In 1977, the Indian Arts and Crafts Board completed an extensive renovation of the museum, allowing more space for the permanent collection and traveling exhibits from other tribal people from throughout the United States. That same year, the museum launched a partnership with Oklahoma schools to offer free educational tours for groups of students wishing to study Plains cultures. Another major renovation was completed in 2001, to add the Rosemary Ellison Gallery to the museum space at a cost of $1 million. Featured in the permanent collection of the museum are works by Blackbear Bosin (Comanche/Kiowa), T.C. Cannon (Kiowa/Caddo), Mildred Cleghorn (Fort Sill Apache), Amanda Crowe (Eastern Cherokee), Sharron Ahtone Harjo (Kiowa), Jack Hokeah (Kiowa), Allan Houser (Apache), Solomon McCombs (Muscogee (Creek)), Stephen Mopope (Kiowa), Georgeann Robinson (Osage), Mary Tiger (Seminole), Dick West (Southern Cheyenne), and David E. Williams (Kiowa/Tonkawa/Plains Apache), among others.
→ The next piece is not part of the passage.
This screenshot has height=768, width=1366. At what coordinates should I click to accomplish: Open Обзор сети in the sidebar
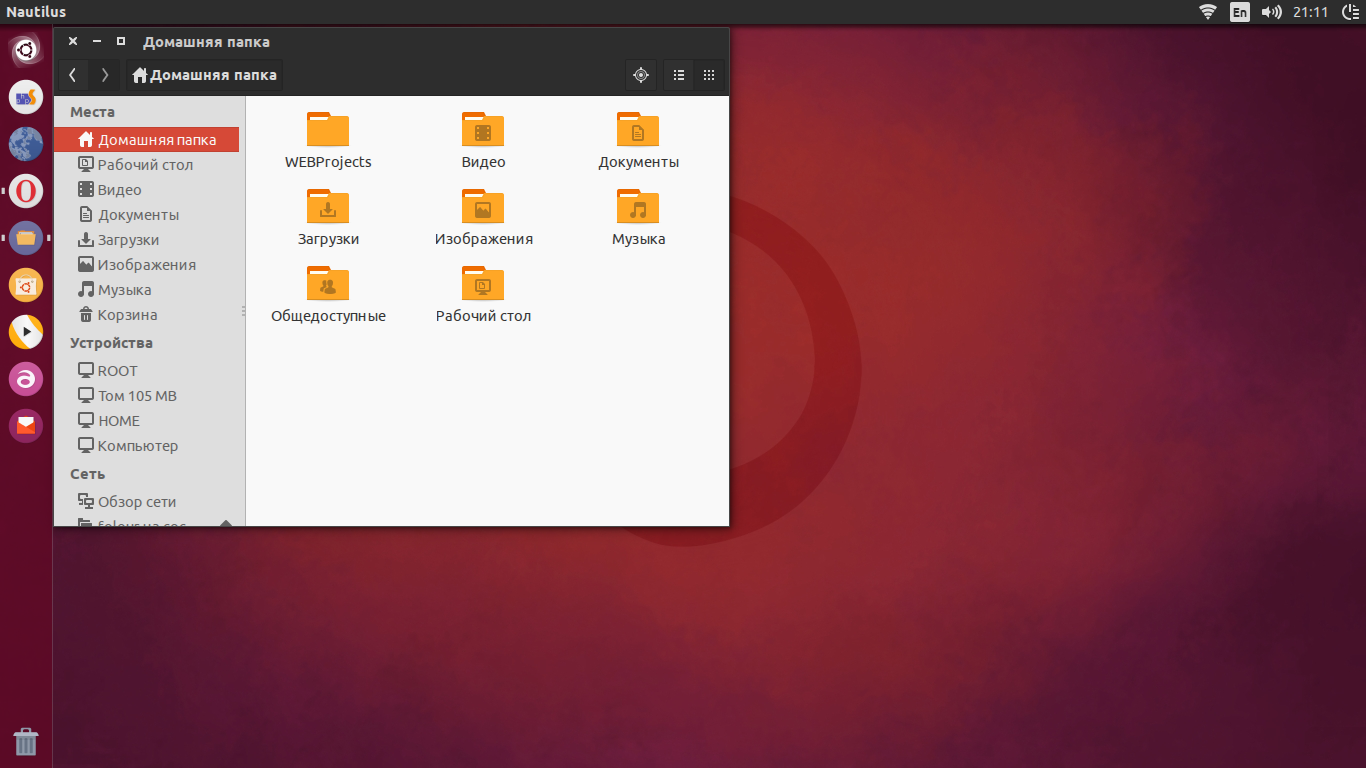136,502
In 2006, the US federal government slated the museum, along with the Museum of the Plains Indian in Browning, Montana and the Sioux Indian Museum in Rapid City, South Dakota for closure. Concerned with fighting counterfeiting and misappropriation of Native heritage, the government planned to divert funding for the museums toward fraud prevention, under the American Indian Arts and Crafts Act. The Bush Administration eventually scrapped the plan to close the museums and instead increased the funding to continue operating the museums. Adjacent to the museum is a ten-acre park which houses the National Hall of Fame for Famous American Indians, depicting sculptural busts of noted Native American figures.

== Hours ==
The museum is open from Tuesdays through Fridays, 10:00 a.m. to 4:30 p.m.